BELTANE

Rite Recap: Solitary Beltane rite, 5/3/08
Location: My Living Room

My ADF Beltane ritual was simply a repeat of my usual devotional rite with an added prayer for the High Day. Since that's a little boring (and not so different from many of the solitary rites I've already written about!), and to show that I have at least passing familiarity with a few non-ADF Pagan traditions, I will write about another rite I performed at Beltane.

At the time I was exploring the possibility of entering training in the Minoan tradition, one of the British Traditional Witchcraft family of traditions and one which was created to celebrate gay mysteries. I had written an outer court solitary rite for Beltane, which this tradition refers to as the "Festival of the Earth", celebrating an aspect of its Goddess that is personified in the outer court by the goddess Artemis. I had sent it to my prospective teacher to get his approval, and I performed it a few days after the actual date of Beltane as that was when I had privacy enough to do it. The Outer Court material is obviously not oathbound and bears a strong resemblance to "standard eclectic Wicca", if there could be said to be such a thing. I have replaced a few deity names with asterisks as I'm not sure how widely the particular names used in the outer court are meant to be circulated; none of the widely available "rudimentary information" available about the tradition seems to list them, so I'm going to play it safe and leave them out of this account.

I set my altar up in the only available floor space I had, in the manner prescribed by the outer court tradition, and I cast the circle. The circle-casting was standard Traditional Wicca, involving purification of the space with salt, water, and incense, and then the establishment of an energetic spherical barrier using the magical tool par excellence of Wicca, the athame. This is followed by the invocation of guardian spirits into the circle to witness and ward the ceremony. It had been years since I last cast a circle this way, and it felt a little odd to do so again!
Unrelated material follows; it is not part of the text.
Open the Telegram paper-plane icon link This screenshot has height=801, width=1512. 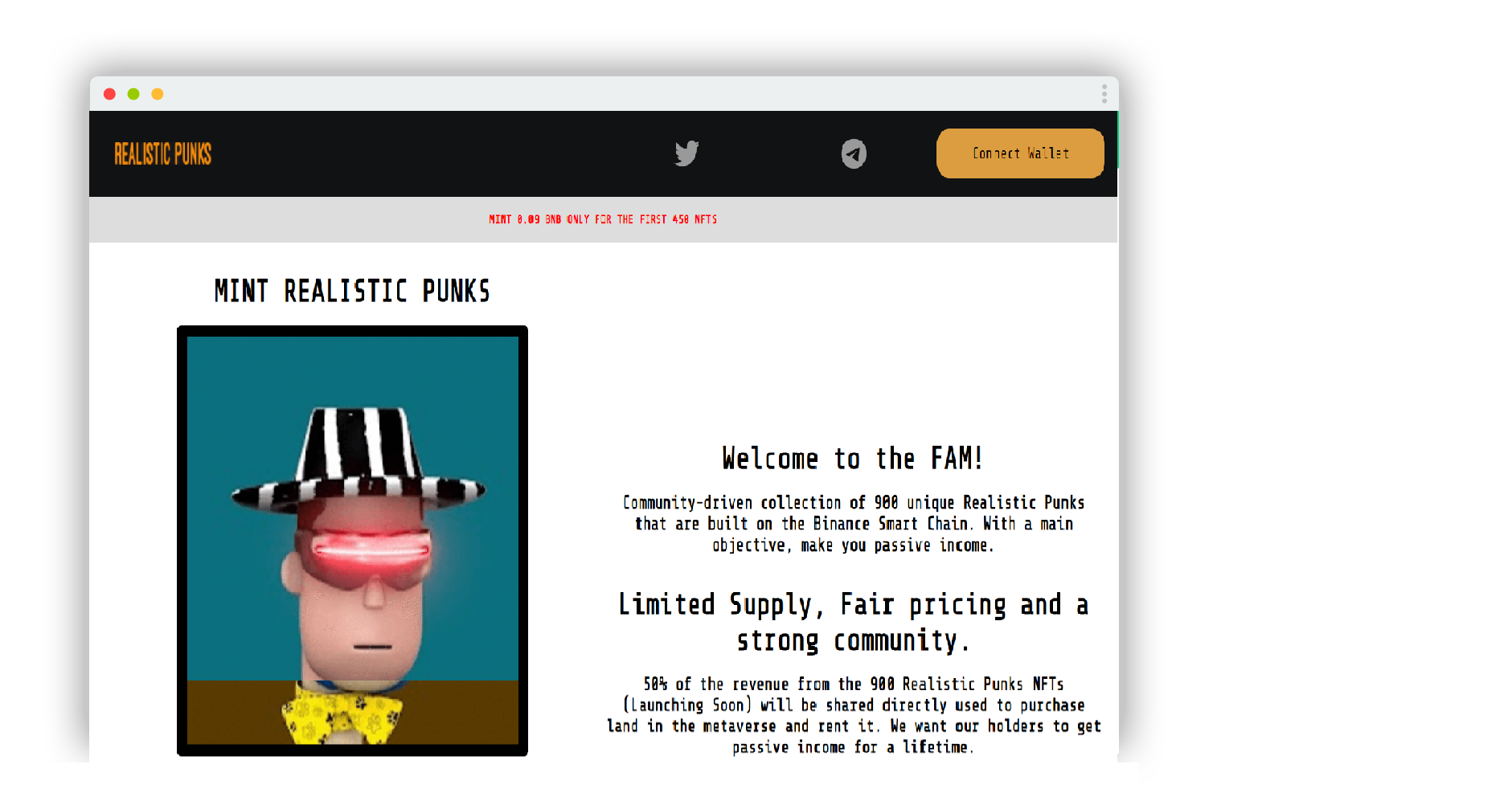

I have become so used to the ADF conception of sacred space that working in a different idiom felt as unnatural as ADF had felt to me when I first found it as a practicing Wiccan.

The main invocation I'd written was as follows:

O Great Goddess, ******!
Sweet Goddess of the Earth,
beginning to burgeon with the bounty of the reviving land;
Mountain Mother, wild and free,
Untamed One, Queen of the Beasts and Huntress divine,
Laughing with your children as they frolic in the green:
Has your beloved bullish boy ******, too, disappeared for the night,
hidden away in the darkness with a man aroused to ecstacy in his embrace,
the passionate heat of ruddy youth reflecting the fires on the hilltops?
Likewise, grant your Special Children the joys of love and lust unleashed,
a sacred power for healing and renewal on this, your holy Festival.

The central act of the Sabbat ritual in the outer court is a libation offering; the Minoan tradition does seem to include a model of sacrifice lacking in much eclectic Wicca, although I think the theology of reciprocal sacrifice has been elucidated far more thoroughly in ADF than in at least this tradition of Witchcraft. My prayer of sacrifice at the libation was something like:

****** our Mother,
Mountain Mistress, Earth Mother, Lady of the Wild Things;
We give honor to your myriad names,
(there was a short litany of Huntress/Beast Mistress names inserted here):
Artemis, accept this libation!

After the libation I spent some time meditating on what my script referred to as "the Bountiful Wild" and on Artemis herself.

As its last act before winding down the ritual, there is prescribed a "cakes and wine" rite that functions similarly to our concept of the return flow; a cup of wine is consecrated and some of it is offered to the deities; a bit of the wine is used to bless the cakes (one of which is also offered) and the remainder is then consumed by the participants along with the cakes to receive the blessings of the Goddess and God.

The rite was ended by the dissolution of the sacred space, thanking the elemental beings that had been called to witness the ceremony and "un-casting" the circle with the athame.